• [YOUR OBJECTIVE]: When you reach the line containing "The width and height of the screenshot is (831, 430)." in the entries below, please begin setting down lines exactly, stop only after the last one, and add nothing else.

[Entries taken from a collection]
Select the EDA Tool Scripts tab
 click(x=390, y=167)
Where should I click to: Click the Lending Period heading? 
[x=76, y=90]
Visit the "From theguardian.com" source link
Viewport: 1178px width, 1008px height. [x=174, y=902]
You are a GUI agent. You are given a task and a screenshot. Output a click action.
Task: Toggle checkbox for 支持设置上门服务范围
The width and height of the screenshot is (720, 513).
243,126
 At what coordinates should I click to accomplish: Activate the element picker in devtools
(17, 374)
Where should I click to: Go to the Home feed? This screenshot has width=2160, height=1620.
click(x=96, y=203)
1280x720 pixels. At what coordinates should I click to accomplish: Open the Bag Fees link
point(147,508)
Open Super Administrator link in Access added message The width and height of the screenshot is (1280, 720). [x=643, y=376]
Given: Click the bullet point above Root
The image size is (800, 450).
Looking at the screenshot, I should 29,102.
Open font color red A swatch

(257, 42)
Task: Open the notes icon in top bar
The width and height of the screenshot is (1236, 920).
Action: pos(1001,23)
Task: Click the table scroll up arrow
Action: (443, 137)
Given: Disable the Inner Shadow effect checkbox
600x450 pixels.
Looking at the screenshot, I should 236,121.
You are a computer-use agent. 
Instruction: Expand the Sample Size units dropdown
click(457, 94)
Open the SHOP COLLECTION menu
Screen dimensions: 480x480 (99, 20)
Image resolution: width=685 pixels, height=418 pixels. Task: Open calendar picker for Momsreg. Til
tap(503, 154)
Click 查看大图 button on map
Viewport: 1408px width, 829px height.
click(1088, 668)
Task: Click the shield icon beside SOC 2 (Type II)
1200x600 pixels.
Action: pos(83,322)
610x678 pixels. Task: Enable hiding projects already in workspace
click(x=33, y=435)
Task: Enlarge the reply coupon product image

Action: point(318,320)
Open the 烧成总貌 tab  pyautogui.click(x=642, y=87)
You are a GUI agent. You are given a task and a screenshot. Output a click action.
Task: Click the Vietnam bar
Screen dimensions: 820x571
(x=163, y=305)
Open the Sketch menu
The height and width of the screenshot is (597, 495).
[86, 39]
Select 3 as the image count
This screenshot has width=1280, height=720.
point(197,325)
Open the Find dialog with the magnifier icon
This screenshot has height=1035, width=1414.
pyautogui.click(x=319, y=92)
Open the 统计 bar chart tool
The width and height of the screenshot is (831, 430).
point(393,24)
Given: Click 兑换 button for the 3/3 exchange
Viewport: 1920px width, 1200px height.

• [ANSWER SPACE]:
The width and height of the screenshot is (831, 430).
point(393,24)
Given: Click 兑换 button for the 3/3 exchange
Viewport: 1920px width, 1200px height.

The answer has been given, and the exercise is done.